The Vervet Monkey Foundation (VMF) is a 23-hectare not-for-profit centre for rehabilitation, education and sanctuary for vervet monkeys, near the town of Tzaneen, South Africa. Registered and established in 1993, it is situated approximately 80 miles south of the Tropic of Capricorn. The sanctuary is a member of the Pan African Sanctuary Alliance (PASA), and the Global Federation of Animal Sanctuaries (GFAS). The foundation relies heavily on volunteer workers primarily from western countries to assist in the day-to-day running and care duties of the foundation.

==History==
In 1989 the first monkey, "Regus" was found orphaned, just a few hours old. He was placed in the care of Arthur Hunt and Dave Du Toit. After various legal battles, Arthur and Dave were permitted to keep Regus, and co-founded the Vervet Monkey Foundation. They began to research the possibility of rehabilitating vervet monkeys and to develop a rehabilitation programme and sanctuary where vervet monkeys in need of help would be humanely treated. The foundation has now taken over 600 monkeys into their care, including several from Medunsa University in 2002. and relies heavily on donations, sponsorship and volunteer workers from abroad.

==Aims==

- A facility to research the life style and environment of this species.
- A program to rehabilitate orphaned and injured primates.
- A program to research the claims of damage and problems caused by vervet monkeys and offer possible solutions for co-existence.
- An education program to inform the public of the role that the vervet monkey plays in the eco system.
- A sanctuary for primates unfortunate enough to be unreleasable but, manageable enough to be used for educational purposes.

==Education and research==

The foundation also serves as a centre to provide research and educational opportunities to students and primatologists, for example, in the field of parasitology.

The foundation has run educational workshops for local schools, in order to encourage an interest in the conservation of South Africa's indigenous wildlife.

==Rehabilitation==

In 1998 the Vervet Monkey Foundation announced a rehabilitation programme that incorporated the use of large electrified enclosures with numerous attached smaller introduction enclosures, whereby individuals and small groups are gradually introduced to the larger established central group of that enclosure.

The rehabilitation centre is designed to handle orphaned vervet monkeys of all ages and more specifically designed to cope with large numbers of babies that become orphaned each year. Hundreds of babies have now been rescued and rehabilitated within a natural environment.

==Vervet Forest==

Launched in 2004 by the VMF, The Vervet Forest campaign aims to protect, reclaim and restore degraded or damaged habitat through the acquisition of land for the release of rehabilitated vervet monkey troops.

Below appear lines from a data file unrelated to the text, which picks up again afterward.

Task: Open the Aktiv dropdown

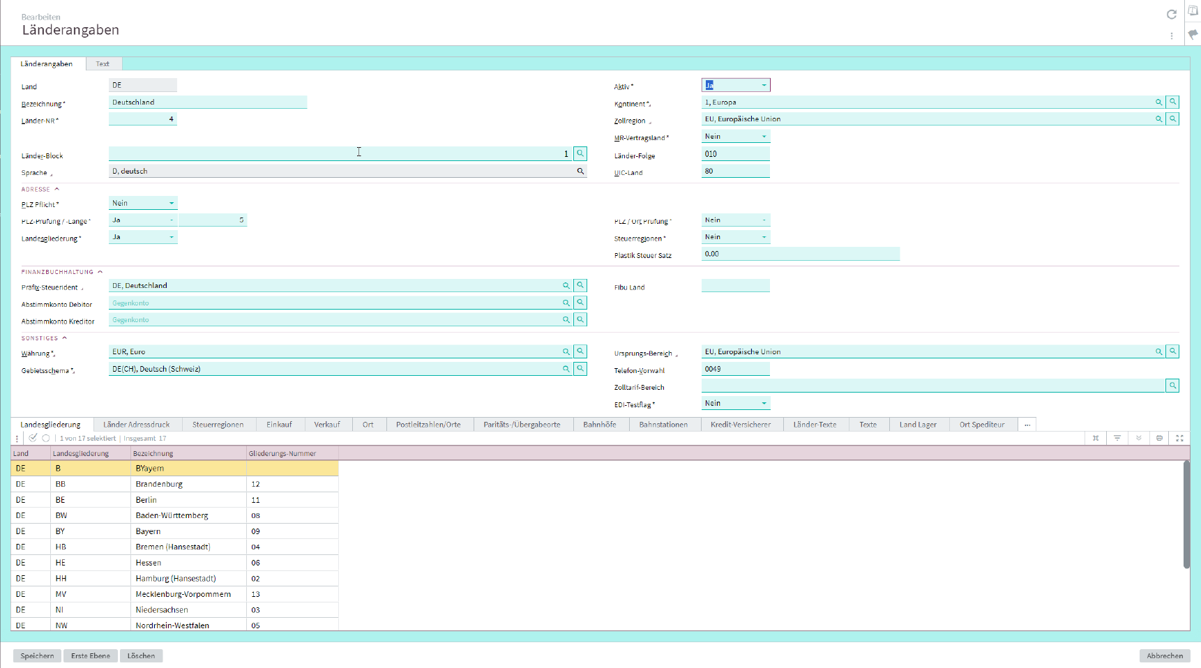Action: point(764,85)
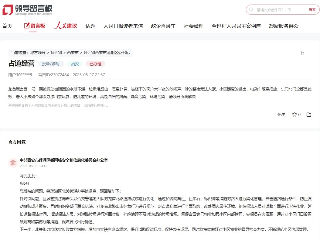Star the 占道经营 message
The image size is (320, 240).
point(294,115)
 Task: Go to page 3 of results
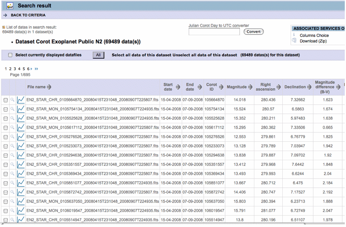(15, 69)
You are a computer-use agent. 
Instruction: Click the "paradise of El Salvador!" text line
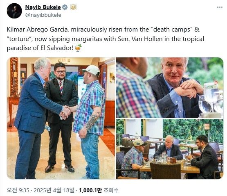click(40, 48)
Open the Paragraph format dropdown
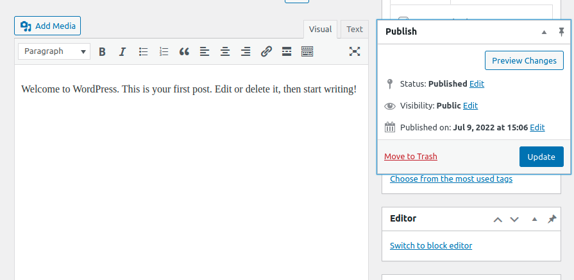 click(54, 51)
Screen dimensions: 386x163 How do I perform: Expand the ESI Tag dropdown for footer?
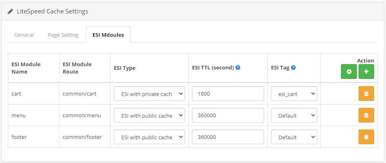coord(294,137)
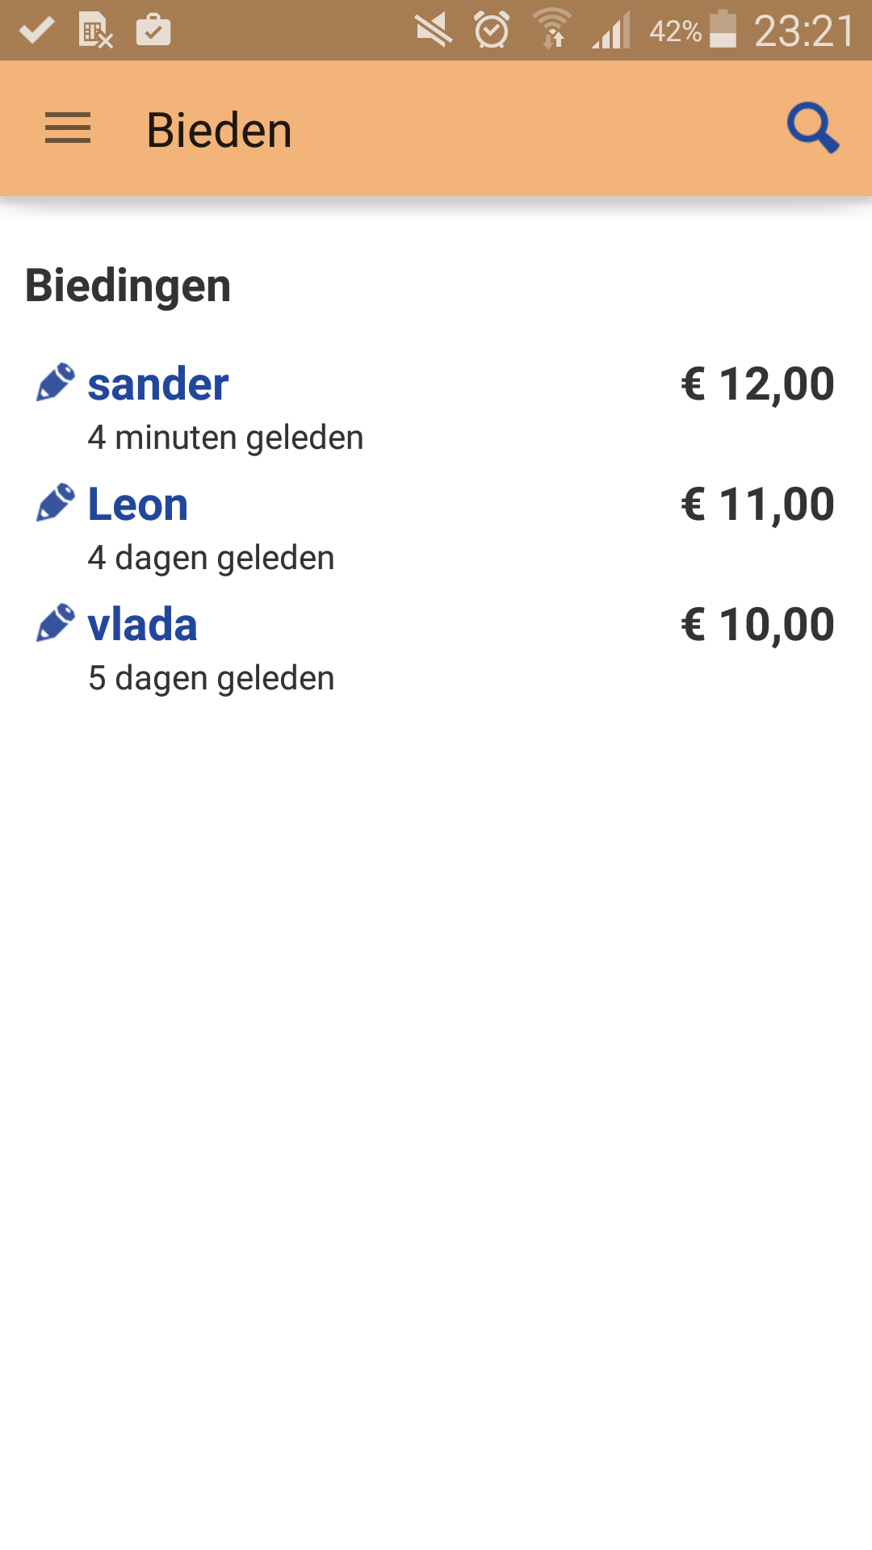Tap the muted sound status icon
Image resolution: width=872 pixels, height=1550 pixels.
click(x=434, y=31)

By creating a rehabilitation model to incorporate the vervet monkey's proficiency as a seed dispersal expert, the monkeys will germinate and work in harmony with over 30 indigenous tree species in South Africa.

Through supporting nature's natural process of vegetation creation, both people and monkey will work together to reclaim, transform and protect degraded habitat, restoring it back into a healthy state able to support a multitude of wildlife.

The 2016 documentary, The Vervet Forest, looks at the foundation and the Vervet Forest campaign.

==Birth control==

In 2009, The Vervet Monkey Foundation commenced a programme of vasectomies for all viable males on the foundation. This programme was completed towards the end of 2010 and the foundation is now considered to be a "non-breeding centre", in accordance with guidelines laid down by the Pan African Sanctuary Alliance.